Dies mag dem Ansinnen der Autor:innen entsprechen: Den Betroffenen eine Stimme zu geben. Dreamers ist ein filmisches Fallbeispiel, das keinen Anspruch auf Ausgewogenheit erhebt. Ihre Filme seien keine „reinen“ Dokumentationen, gaben Stépahie Barbey und Peter Luc in einem Interview zu Protokoll. Das merkt man: So manches Gespräch in Dreamers ist offensichtlich inszeniert. Dadurch bleibt ein narrativer Flow gewahrt. Und doch wäre es für das Verständnis hilfreich, wenn sich der Film hin und wieder in die Vogelperspektive begeben würde.

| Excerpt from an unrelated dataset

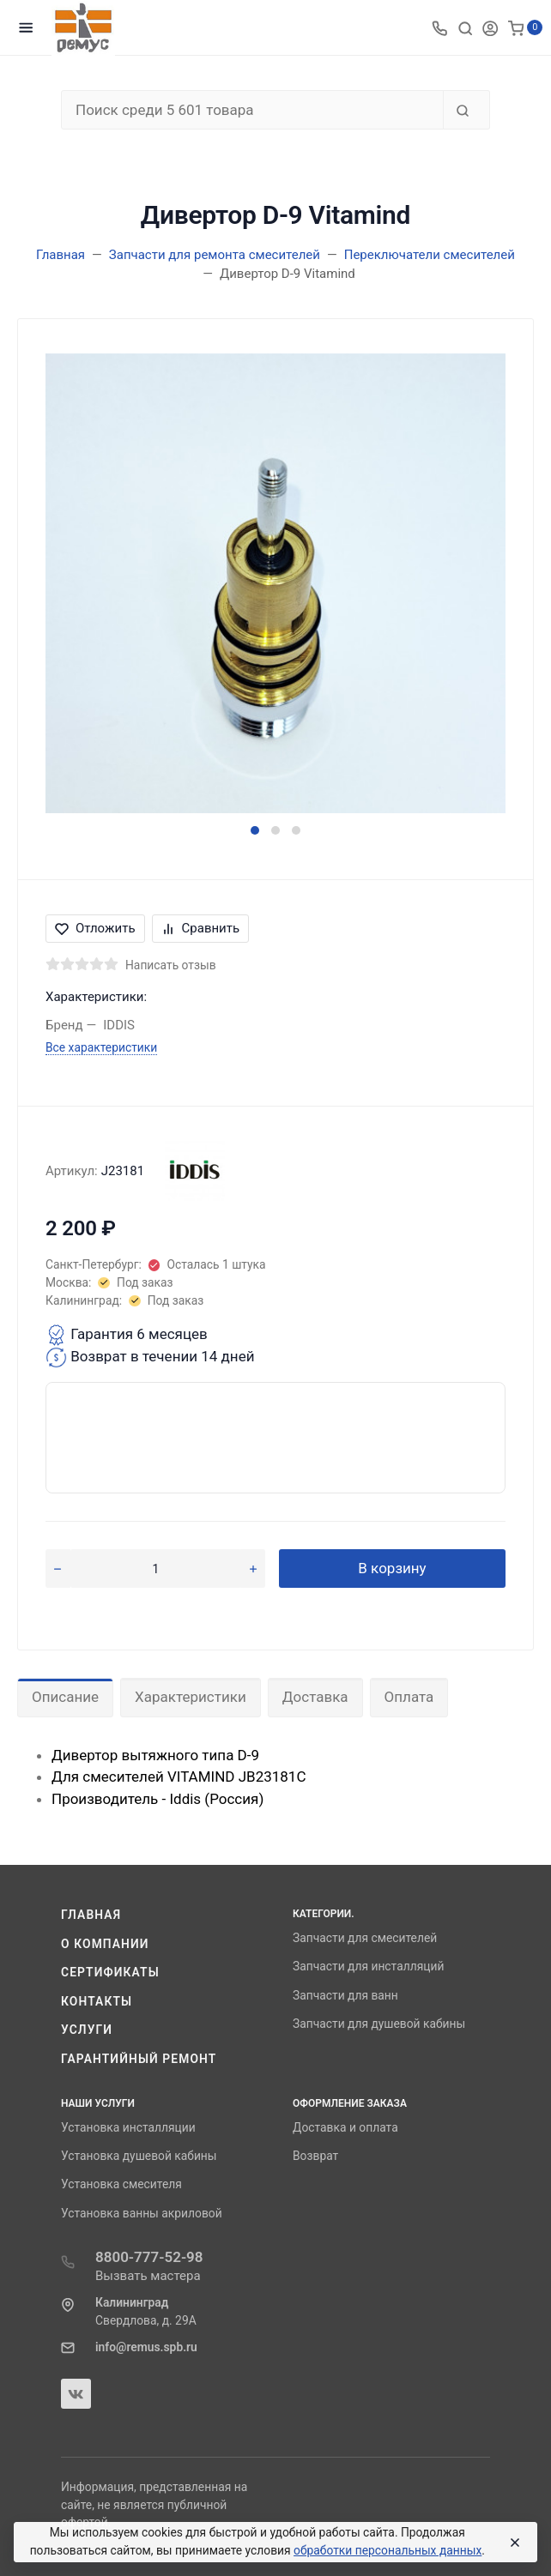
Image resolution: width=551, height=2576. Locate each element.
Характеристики (190, 1696)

Dass sich die in den USA geläufige, für die Kinder irregulärer Einwander:innen verwendete  Bezeichnung „Dreamers“ etwa aus dem sogenannten DREAM Act ableitet, (ein Gesetzesentwurf, der um die Jahrtausendwende Hoffnung auf eine Einbürgerung nährte, letztlich jedoch abgelehnt wurde) findet nur am Rand Erwähnung. Gegenwärtige aufenthaltsrechtliche Entwicklungen, beispielsweise rund um das umstrittene DACA-Programm, spart der Film ganz aus.

Aber: Durch das Fehlen aktueller Bezüge bleibt Dreamers wohl leider noch eine Zeit lang aktuell. Und um die Sorgen der Personen im Film zu verstehen, braucht es ohnehin keinen Vertiefungskurs in Sachen US-Bleiberecht. Sofern man das entsprechende Vorwissen nicht mitbringt – und das dürfte aus europäischer Perspektive wohl eher die Regel sein –, gilt: Wer mehr über die Thematik wissen möchte, schlägt hinterher nach. Ob trotz oder wegen seines erzählerischen Tunnelblicks: Dass er das Interesse dazu weckt, spricht für Dreamers.

Dreamers (2023)

Im Alter von neun Jahren kommt Carlos mit dem Rest seiner Familie aus Mexiko nach Chicago. An seinem achtzehnten Geburtstag wird seine Zukunft ungewiss. Nach dem Gesetz der Vereinigten Staaten wird er zum Sans-Papiers. Der amerikanische Traum verwandelt sich in einen Albtraum. Der kleinste Fehler kann ihn zur Abschiebung führen. Zwischen Erfolgen und Niederlagen erzählt der Film die Geschichte des heute achtunddreissigjährigen Carlos, seiner drei Brüder und des Schicksals von zweieinhalb Millionen Menschen, die in einem Land aufwachsen, das sie noch immer nicht als die Seinen anerkennt. (Quelle: Swiss Films)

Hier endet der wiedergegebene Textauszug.